--- Text passage ---
::::::
# IOS show April 6-7



## goldenrose (Mar 14, 2013)

The Illinois Orchid Society will be hosting it's annual spring show on April 6 & 7, 2013 at the Chicago Botanic Gardens, Glencoe, IL.10am-4pm, don't miss it!
Please visit the website ios.org for more details.
VENDORS - there is some prime space still available!
Contact Rose, ASAP - [email protected].


----------



## tomkalina (Mar 14, 2013)

We're planning to be there, too, Rose. It will be the last show of the year for us and wouldn't miss it for the world. I'm pretty sure Sam Tsui will be there as well, so plenty of Paphs.


----------



## abax (Mar 15, 2013)

Sam will be there???!!!! Anyone want to be a volunteer shopper for me?


----------



## goldenrose (Mar 15, 2013)

Orchid Inn Sam will be there! Sure I'll shop for you, how much do I have to spend? :drool::drool: Sam does ship.


----------



## SlipperFan (Mar 15, 2013)

He also has a website where you can order directly from him.


----------



## abax (Mar 16, 2013)

Of course he does, but an onsite shopper is the best. I'd love a Paph.
Angela if anyone can find one. Nobody is shipping to me right now. I've
got plants waiting in line for better weather.

As to budget, a really nice, big Angela would be worth a couple of hundred to me. I love nice pinks and clear white Paphs. Perhaps a
delenatii alba (album...whatever the correct name is).
::::::
--- Entries ---
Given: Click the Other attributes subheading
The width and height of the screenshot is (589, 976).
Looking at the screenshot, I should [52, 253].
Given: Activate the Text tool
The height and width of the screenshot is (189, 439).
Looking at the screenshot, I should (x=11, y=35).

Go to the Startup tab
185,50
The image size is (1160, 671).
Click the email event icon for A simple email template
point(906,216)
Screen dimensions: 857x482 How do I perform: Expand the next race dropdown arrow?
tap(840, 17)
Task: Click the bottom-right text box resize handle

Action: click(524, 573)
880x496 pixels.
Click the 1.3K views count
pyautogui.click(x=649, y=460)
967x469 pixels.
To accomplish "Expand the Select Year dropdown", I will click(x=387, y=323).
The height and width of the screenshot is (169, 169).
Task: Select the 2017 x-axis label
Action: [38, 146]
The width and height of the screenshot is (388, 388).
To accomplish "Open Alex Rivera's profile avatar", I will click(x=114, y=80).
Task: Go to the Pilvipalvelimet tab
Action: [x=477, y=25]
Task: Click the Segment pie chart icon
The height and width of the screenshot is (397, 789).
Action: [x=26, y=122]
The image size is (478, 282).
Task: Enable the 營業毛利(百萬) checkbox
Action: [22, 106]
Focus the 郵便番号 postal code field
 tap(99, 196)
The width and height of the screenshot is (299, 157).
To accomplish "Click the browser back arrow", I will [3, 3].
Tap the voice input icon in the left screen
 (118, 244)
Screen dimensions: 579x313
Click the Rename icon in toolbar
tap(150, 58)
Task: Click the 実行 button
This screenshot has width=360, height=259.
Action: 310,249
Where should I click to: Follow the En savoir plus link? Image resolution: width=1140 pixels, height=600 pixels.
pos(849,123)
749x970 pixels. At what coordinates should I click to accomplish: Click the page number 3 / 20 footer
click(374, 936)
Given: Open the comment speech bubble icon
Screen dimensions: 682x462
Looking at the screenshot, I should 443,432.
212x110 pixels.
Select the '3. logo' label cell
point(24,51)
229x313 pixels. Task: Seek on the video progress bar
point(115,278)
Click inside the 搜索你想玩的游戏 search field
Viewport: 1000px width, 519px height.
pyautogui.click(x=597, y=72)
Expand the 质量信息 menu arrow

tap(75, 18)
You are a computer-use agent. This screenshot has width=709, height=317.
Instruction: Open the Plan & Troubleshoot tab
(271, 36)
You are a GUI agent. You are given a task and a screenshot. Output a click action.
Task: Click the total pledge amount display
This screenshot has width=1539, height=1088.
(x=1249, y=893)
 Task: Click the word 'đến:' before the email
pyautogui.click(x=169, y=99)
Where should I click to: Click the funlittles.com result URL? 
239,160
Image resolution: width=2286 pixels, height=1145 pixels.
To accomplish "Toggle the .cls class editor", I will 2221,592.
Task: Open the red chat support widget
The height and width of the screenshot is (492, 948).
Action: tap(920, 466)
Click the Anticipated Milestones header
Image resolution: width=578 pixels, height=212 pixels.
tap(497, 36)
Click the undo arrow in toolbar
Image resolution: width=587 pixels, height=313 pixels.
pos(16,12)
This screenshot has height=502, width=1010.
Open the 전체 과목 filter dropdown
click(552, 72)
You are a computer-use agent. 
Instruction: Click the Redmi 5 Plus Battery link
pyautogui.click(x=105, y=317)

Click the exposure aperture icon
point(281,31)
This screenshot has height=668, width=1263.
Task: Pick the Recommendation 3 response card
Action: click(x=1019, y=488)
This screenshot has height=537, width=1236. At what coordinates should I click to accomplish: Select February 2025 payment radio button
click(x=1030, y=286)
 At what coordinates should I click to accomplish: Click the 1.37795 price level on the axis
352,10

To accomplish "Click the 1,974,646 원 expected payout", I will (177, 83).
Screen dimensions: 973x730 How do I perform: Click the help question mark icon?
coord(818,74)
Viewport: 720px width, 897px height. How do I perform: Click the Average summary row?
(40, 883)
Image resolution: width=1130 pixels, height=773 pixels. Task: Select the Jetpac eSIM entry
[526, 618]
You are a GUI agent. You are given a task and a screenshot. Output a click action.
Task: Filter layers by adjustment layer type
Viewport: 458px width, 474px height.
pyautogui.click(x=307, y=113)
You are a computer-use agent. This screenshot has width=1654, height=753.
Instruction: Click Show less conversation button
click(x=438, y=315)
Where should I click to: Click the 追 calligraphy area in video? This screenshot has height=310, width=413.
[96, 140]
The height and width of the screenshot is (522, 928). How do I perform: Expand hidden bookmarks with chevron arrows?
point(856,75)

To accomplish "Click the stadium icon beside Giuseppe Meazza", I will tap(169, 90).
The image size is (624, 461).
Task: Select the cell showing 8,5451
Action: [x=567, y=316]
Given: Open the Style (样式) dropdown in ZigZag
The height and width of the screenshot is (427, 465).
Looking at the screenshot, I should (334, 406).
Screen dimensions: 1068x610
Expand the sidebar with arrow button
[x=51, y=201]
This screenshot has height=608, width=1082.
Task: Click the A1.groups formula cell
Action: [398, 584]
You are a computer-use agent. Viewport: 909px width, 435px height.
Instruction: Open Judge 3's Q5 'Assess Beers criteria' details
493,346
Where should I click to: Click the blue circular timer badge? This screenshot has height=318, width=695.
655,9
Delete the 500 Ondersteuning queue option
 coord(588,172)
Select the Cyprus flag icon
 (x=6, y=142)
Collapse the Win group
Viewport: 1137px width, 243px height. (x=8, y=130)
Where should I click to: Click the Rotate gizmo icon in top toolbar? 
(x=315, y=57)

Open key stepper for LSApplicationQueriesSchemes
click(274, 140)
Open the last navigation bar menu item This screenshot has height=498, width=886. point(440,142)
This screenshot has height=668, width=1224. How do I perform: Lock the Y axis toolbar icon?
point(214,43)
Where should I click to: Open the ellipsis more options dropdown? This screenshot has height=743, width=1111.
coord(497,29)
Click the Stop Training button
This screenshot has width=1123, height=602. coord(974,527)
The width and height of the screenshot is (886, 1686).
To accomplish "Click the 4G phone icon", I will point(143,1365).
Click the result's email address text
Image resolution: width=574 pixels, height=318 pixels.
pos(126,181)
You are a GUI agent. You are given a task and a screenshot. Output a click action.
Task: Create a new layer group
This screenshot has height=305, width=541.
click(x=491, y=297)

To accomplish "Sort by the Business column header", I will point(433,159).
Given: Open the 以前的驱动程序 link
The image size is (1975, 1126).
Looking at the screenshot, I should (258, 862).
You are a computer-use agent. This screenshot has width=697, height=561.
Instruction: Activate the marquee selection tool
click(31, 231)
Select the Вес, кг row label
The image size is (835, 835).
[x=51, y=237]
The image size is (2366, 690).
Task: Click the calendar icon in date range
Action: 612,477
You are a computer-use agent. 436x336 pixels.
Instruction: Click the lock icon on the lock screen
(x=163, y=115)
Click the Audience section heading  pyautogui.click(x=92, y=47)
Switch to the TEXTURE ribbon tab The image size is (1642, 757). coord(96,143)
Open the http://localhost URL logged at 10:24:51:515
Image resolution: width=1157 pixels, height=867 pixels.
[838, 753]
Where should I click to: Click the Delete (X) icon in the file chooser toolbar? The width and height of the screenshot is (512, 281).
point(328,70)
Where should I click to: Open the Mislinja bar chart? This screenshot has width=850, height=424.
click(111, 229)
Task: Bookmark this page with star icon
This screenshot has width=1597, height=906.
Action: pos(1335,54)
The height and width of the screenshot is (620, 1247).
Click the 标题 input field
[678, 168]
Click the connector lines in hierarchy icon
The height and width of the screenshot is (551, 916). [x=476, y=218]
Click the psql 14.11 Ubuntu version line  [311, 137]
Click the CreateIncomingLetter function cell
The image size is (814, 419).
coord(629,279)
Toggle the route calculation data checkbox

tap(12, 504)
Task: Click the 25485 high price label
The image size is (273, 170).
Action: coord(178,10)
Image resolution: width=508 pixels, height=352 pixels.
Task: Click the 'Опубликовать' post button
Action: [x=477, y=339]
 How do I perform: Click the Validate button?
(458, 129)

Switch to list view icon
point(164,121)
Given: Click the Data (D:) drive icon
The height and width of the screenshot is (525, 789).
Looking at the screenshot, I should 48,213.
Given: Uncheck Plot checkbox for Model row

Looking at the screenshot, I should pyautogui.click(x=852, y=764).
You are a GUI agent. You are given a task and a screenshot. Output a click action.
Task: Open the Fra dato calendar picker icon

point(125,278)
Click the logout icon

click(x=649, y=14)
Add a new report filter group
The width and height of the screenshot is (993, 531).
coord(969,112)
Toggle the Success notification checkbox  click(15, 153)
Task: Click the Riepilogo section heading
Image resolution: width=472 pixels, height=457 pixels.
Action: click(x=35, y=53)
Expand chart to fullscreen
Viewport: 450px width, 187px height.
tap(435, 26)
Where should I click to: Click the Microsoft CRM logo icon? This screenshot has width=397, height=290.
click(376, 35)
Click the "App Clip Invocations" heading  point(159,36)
::::::
--- Problems to solve ---
[A] Answer these about the orchid show thread:
(i) Where will the spring show be held?
(ii) What did tomkalina say this show will be for them?
(iii) How much would a really nice, big Angela be worth to abax?
[B] Carry on the orchid show thread from the point where it stops.
The data plays no part in this.

--- Answers by task ---
[A]
(i) At the Chicago Botanic Gardens, Glencoe, IL.
(ii) The last show of the year.
(iii) A couple of hundred.

[B]
----------



## goldenrose (Mar 16, 2013)

It's sounding like you want something in bloom then?
The weather will be changing quite quickly now, Christmas at abax!
Let me know your want list, I can keep an eye open! Being the show chair has it's advantages - early shopping on Friday while setup is taking place!


----------



## abax (Mar 18, 2013)

In bloom would be nice, but not necessary. Paph. Angela and a really nice
white delenatii with multiple growths would be outstanding. I really like
Brachy Paphs. and don't much care for multis. How about a budget of between 200.-300. for nice large plants. I'm getting older every day and
can't wait years and years to see a bloom! :>)

Oh, don't forget to treat yourself on my tab for being sooooo nice.

I just remembered that I don't have a Magic Lantern and I'd like to have one. That's
three or four and you need to do some shopping for yourself.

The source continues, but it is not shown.